231. Oral Note From Soviet Ambassador Dobrynin to Secretary of State Vance 1

We confirm with all definitiveness our principled position that the SALT II Treaty and the documents related to it can enter into force for the Soviet Union only in the form in which they were signed at the Vienna Summit.

It is known that, with respect to the specifics of some questions, apart from the documents that were signed, the two sides by prior agreement made certain statements relating to certain provisions of the SALT II Treaty itself, as well as on a matter of a different nature—the Backfire medium bomber. There was no question, nor can there be, of “juridical” confirmation of our unilateral statement regarding “Backfire.” Indeed, there is no necessity for this. The Soviet side naturally will act in precise accordance with what it stated, on this as well as on other matters. In this respect, we of course expect that the American side will act in just the same way regarding the statements it made, taking into consideration the consequences which any different behavior by it could have.

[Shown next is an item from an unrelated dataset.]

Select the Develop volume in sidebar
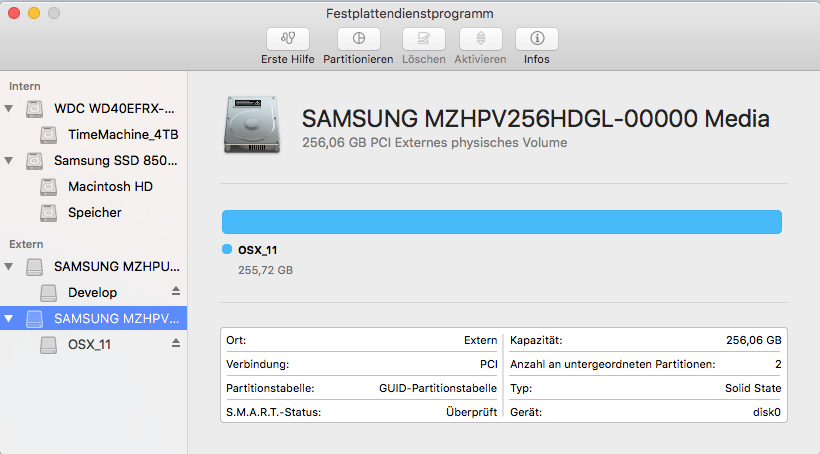pos(92,292)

It is also entirely obvious that the Soviet side can in no way be bound by any “understandings” or “reservations” with respect to the SALT II Treaty which might be adopted by the U.S. Senate. Irrespective of the procedures employed by the sides in the process of ratifying the treaty, any attempts unilaterally to interpret individual provisions of the agreed documents can have no legal force for the other side.

Accordingly, we do not intend to, nor will we, comment upon, take note of, or in any way confirm any such “interpretations.” In this connection, there should be no misunderstanding that the absence of our comments on one or another “interpretation” in any way signifies our tacit agreement with it.

In saying all this, we are guided by a desire to avoid misunderstandings, now and in the future, in such an important matter as the SALT II Treaty.

We continue to favor the earliest entry into force of this Treaty. But it would be a delusion to consider that the Soviet Union somehow has a [Page 688] greater interest in the SALT II Treaty than the United States, and that therefore we would agree to reexamination of, or addition to, any provision of the Treaty—whether de facto or de jure—to bring it into force.

  1. Source: Department of State, Office of the Secretariat Staff, Special Adviser to the Secretary (S/MS) on Soviet Affairs Marshall Shulman—Jan 21, 77–Jan 19, 81, Lot 81D109, Box 4, CV/AD, 11/7/79. No classification marking. Printed from the U.S. translation. Dobrynin and Vance also met on the same date to discuss a variety of matters, including the SALT ratification debate. The memorandum of conversation from the DobryninVance meeting is ibid.